> **MATERIAL SHOWN**:
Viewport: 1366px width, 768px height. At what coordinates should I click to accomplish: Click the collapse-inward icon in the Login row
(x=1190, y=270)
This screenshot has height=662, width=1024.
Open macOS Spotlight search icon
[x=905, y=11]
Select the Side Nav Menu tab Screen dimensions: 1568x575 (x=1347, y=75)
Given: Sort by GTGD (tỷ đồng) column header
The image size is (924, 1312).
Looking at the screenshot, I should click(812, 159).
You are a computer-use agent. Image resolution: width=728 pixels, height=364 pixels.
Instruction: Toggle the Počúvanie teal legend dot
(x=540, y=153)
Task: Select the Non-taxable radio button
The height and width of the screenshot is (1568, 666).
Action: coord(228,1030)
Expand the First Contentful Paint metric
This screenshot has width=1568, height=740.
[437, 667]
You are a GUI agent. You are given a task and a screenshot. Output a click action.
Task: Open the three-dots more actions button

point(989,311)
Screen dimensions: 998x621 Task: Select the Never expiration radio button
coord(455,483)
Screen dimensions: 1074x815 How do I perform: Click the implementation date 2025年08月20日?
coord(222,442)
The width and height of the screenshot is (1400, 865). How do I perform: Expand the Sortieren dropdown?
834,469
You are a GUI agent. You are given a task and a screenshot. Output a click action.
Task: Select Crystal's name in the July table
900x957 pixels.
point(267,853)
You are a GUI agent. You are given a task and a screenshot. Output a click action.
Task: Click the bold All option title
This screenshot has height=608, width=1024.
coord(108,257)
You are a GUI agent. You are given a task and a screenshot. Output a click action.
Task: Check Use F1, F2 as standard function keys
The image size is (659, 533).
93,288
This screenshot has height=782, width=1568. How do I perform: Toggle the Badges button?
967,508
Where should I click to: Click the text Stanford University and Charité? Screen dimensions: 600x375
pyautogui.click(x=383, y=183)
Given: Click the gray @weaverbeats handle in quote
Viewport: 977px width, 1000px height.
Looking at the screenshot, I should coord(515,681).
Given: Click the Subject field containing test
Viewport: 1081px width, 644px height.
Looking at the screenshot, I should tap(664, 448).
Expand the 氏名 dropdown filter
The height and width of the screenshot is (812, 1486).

> **TASK DIRECTIONS**:
Rewrite all the entries above, switching every "Screen dimensions" to "Screen size" and leaving everything else unchanged.

> **RESULT BELOW**:
Viewport: 1366px width, 768px height. At what coordinates should I click to accomplish: Click the collapse-inward icon in the Login row
(x=1190, y=270)
This screenshot has height=662, width=1024.
Open macOS Spotlight search icon
[x=905, y=11]
Select the Side Nav Menu tab Screen size: 1568x575 (x=1347, y=75)
Given: Sort by GTGD (tỷ đồng) column header
The image size is (924, 1312).
Looking at the screenshot, I should click(812, 159).
You are a computer-use agent. Image resolution: width=728 pixels, height=364 pixels.
Instruction: Toggle the Počúvanie teal legend dot
(x=540, y=153)
Task: Select the Non-taxable radio button
The height and width of the screenshot is (1568, 666).
Action: coord(228,1030)
Expand the First Contentful Paint metric
This screenshot has width=1568, height=740.
[437, 667]
You are a GUI agent. You are given a task and a screenshot. Output a click action.
Task: Open the three-dots more actions button

point(989,311)
Screen size: 998x621 Task: Select the Never expiration radio button
coord(455,483)
Screen size: 1074x815 How do I perform: Click the implementation date 2025年08月20日?
coord(222,442)
The width and height of the screenshot is (1400, 865). How do I perform: Expand the Sortieren dropdown?
834,469
You are a GUI agent. You are given a task and a screenshot. Output a click action.
Task: Select Crystal's name in the July table
900x957 pixels.
point(267,853)
You are a GUI agent. You are given a task and a screenshot. Output a click action.
Task: Click the bold All option title
This screenshot has height=608, width=1024.
coord(108,257)
You are a GUI agent. You are given a task and a screenshot. Output a click action.
Task: Check Use F1, F2 as standard function keys
The image size is (659, 533).
93,288
This screenshot has height=782, width=1568. How do I perform: Toggle the Badges button?
967,508
Where should I click to: Click the text Stanford University and Charité? Screen size: 600x375
pyautogui.click(x=383, y=183)
Given: Click the gray @weaverbeats handle in quote
Viewport: 977px width, 1000px height.
Looking at the screenshot, I should coord(515,681).
Given: Click the Subject field containing test
Viewport: 1081px width, 644px height.
Looking at the screenshot, I should tap(664, 448).
Expand the 氏名 dropdown filter
The height and width of the screenshot is (812, 1486).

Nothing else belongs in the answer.